At CIVHC we are helping people get their teams together, measure their performance, and then improve it so they can sell a higher value experience. Currently my colleagues there are working on helping people construct bundles of care; increasing discharge reliability and thereby reducing readmissions; creating reports out of the All Payer Claims Database to inform providers of the cost and the quality of the experiences they create for patients; and many other things that we hope will enable providers to create greater value. And that will be good for everyone–except those who insist that delivering care in a disorganized way is the best we can do.
This, therefore, is the choice before you. You can either continue to contend that disorganized care is best, or you can acknowledge that you and others will do a much better job for people as teams that communicate well. You can continue to see only your piece of someone’s care, or you can try to understand how you fit into that patient’s total experience, from their perspective. And you can continue to imagine that we as a state get to spend from someone else’s infinite health care expense account, or you can acknowledge that in this area as in all others, the money is limited, and we need to find ever increasing value to make health care sustainable again.

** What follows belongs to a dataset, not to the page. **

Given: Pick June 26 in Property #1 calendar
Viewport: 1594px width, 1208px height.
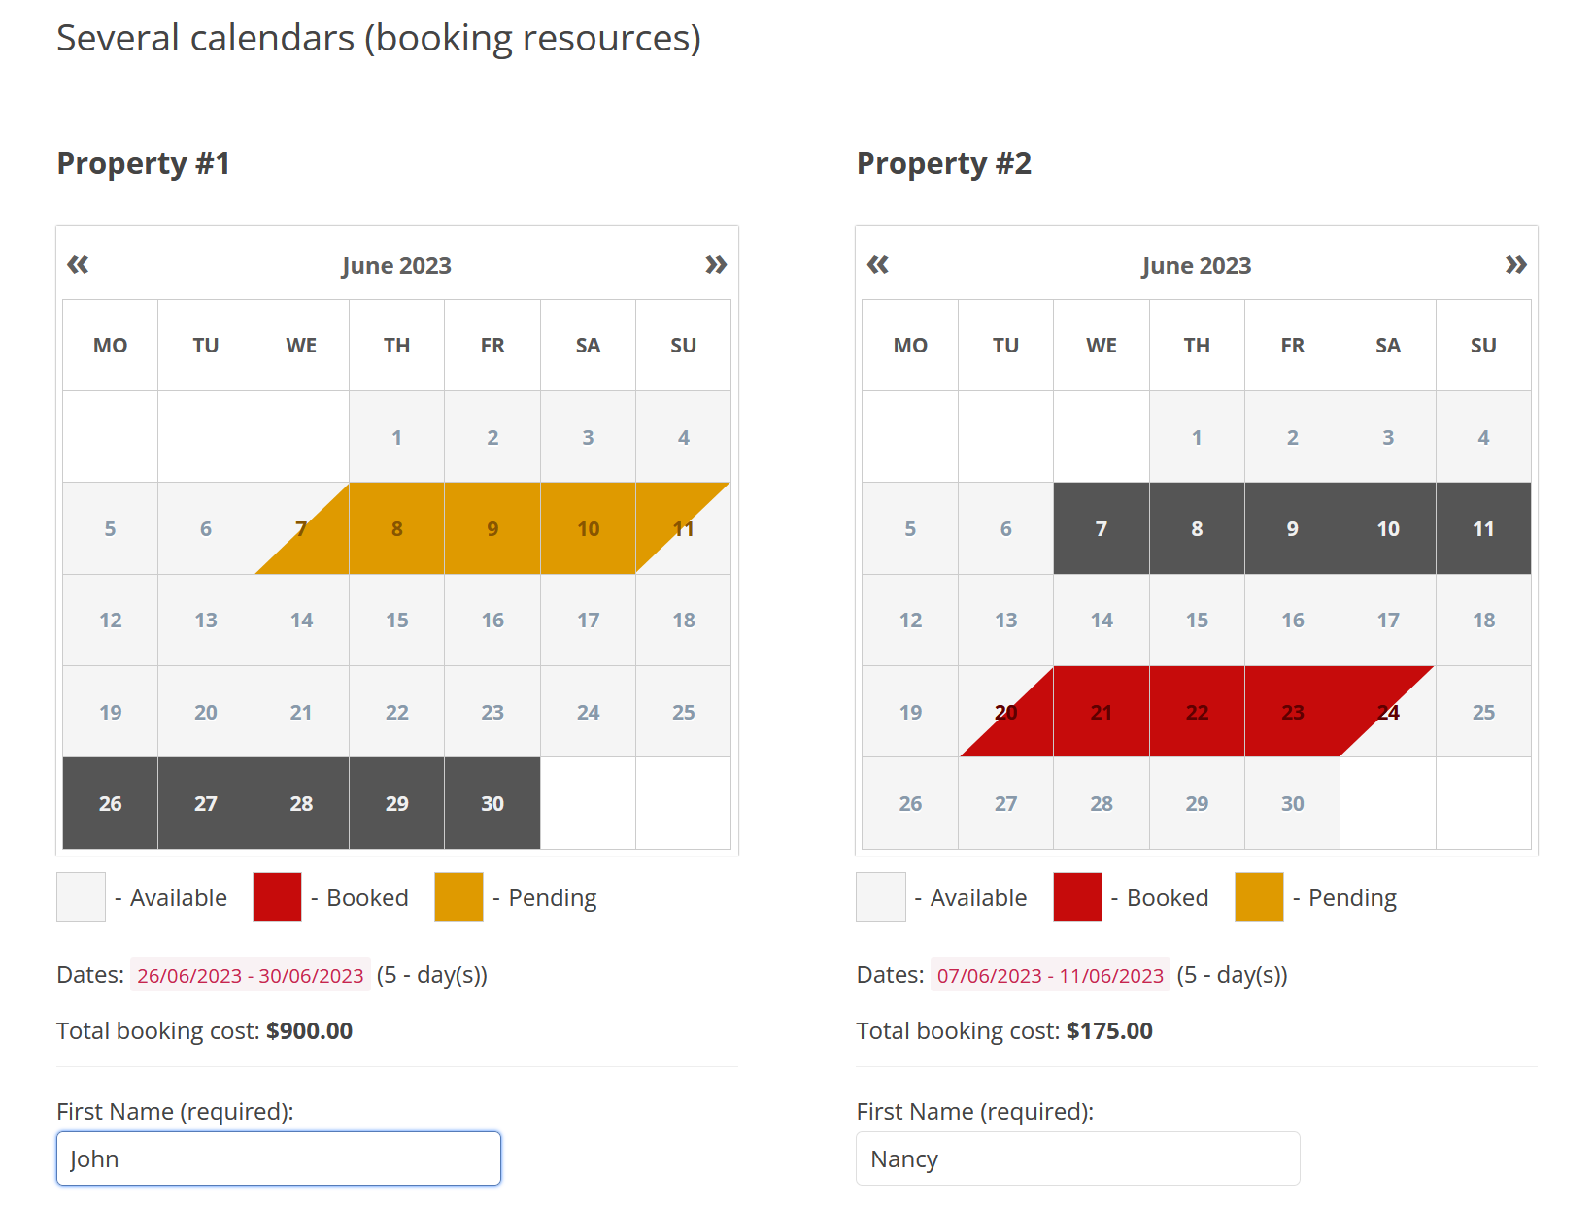Looking at the screenshot, I should click(110, 804).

At CIVHC we hope that Colorado’s providers will choose to find their place in teams dedicated to better clinical and financial outcomes for patients; to understand their own performance though others’ eyes; and to work in those teams to deliver value for people who have not a dime more to spend on care, and who increasingly know what they’re getting when they check into the health care system.
1The Anatomy of Health Care in the United States, JAMA, 2013; 310(18):1947-1963.